CNET también está disponible en español.

Ir a español

Don't show this again


Viruses with trigger dates

Viruses written to act on a specific date or time can can spread panic, but few, so far, have lived up to expectations.

Conficker, which was set to activate on April 1 but failed to cause any problems, isn't the first virus to be programmed to take action on a certain date or time. Experts believe that worms with a trigger date can lead to panic and hype. Here are some others:

One of the first known viruses, dubbed Jerusalem, was first detected in the Israeli city in October 1987 and targeted at DOS systems. It was programmed to delete programs on Friday 13th, except in the year 1987.

The Michelangelo virus, first discovered in 1991, was triggered to launch its payload (rendering disk unusable) on computers running MS-DOS every March 6, but by 1997 it appeared to have petered out.
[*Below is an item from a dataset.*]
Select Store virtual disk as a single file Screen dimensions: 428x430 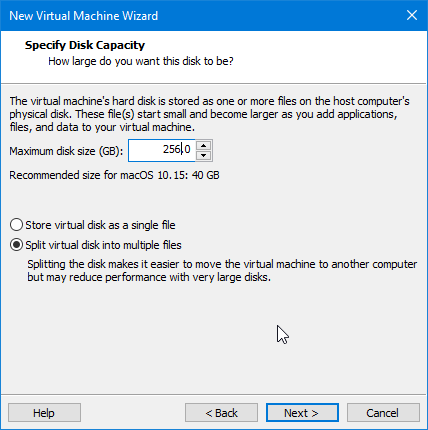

The CIH, or Chernobyl, virus targeted Windows and was discovered in 1998. The original variant was set to destroy data on April 26, the birthday of the virus writer, which coincidentally happened to be the anniversary of Chernobyl disaster. Subsequent variants have different trigger dates for their payloads, including one that was set to activate on the 26th of every month but which was not widespread.

Code Red
The Code Red worm, discovered in July 2001, exploited a flaw in Microsoft IIS software and directed infected Web servers to launch attacks on other computers within a certain period of time. One of the sites was that of the White House, but the administration was able to successfully fend off the attack after moving the site from the targeted IP address.

Klez.e first spread via e-mail messages in February 2002 and exploited a hole in Outlook. It was set to activate on the sixth day of odd-numbered months and destroy files on infected Windows computers. However, it caused little or no damage because in the month between when it surfaced and when it was first due to activate on March 6, 2002, PC users were able to update their antivirus software.

Blaster, or MSBlast, began spreading August 11, 2003, about three weeks after Microsoft announced a serious hole in Windows. The worm exploited the hole and was programmed to launch a denial of service attack on a Microsoft update Web site on August 15, 2003, but the company killed the Internet address to thwart it. In the code, the worm writer exhorted Bill Gates to "stop making money and fix your software!!"

Discovered in January 2004, the MyDoom virus targeted Windows PCs and was originally triggered to launch a denial of service attack against the Web site of the SCO Group between February 1 and February 12, 2004. The attack crippled SCO Group's site, forcing the company to move to an alternate site. A second variant launched a DDOS attack on Microsoft's site, but that had little impact. SCO Group and Microsoft both offered $250,000 rewards for information leading to the arrest of the creators of the variant targeting their site. (Microsoft is also offering a $250,000 reward in the Conficker case.)

Kama Sutra
The Kama Sutra worm, also called Nyxem, spread via e-mail and infected Windows PCs when the e-mail, typically sexually suggestive, was opened. It was programmed to delete files on infected machines on February 3, 2006, but failed to do much damage.

A variant of the Sober Windows worm that began circulating in November 2005 was set to activate on January 5 or 6, 2006, possibly dated to coincide with the 87th anniversary of the founding of the Nazi party. It had the potential to download malicious code onto infected computers and launch a new wave of viruses, but was unsuccessful.

Updated at 10:55 a.m. PDT on April 3 to include the Jerusalem virus.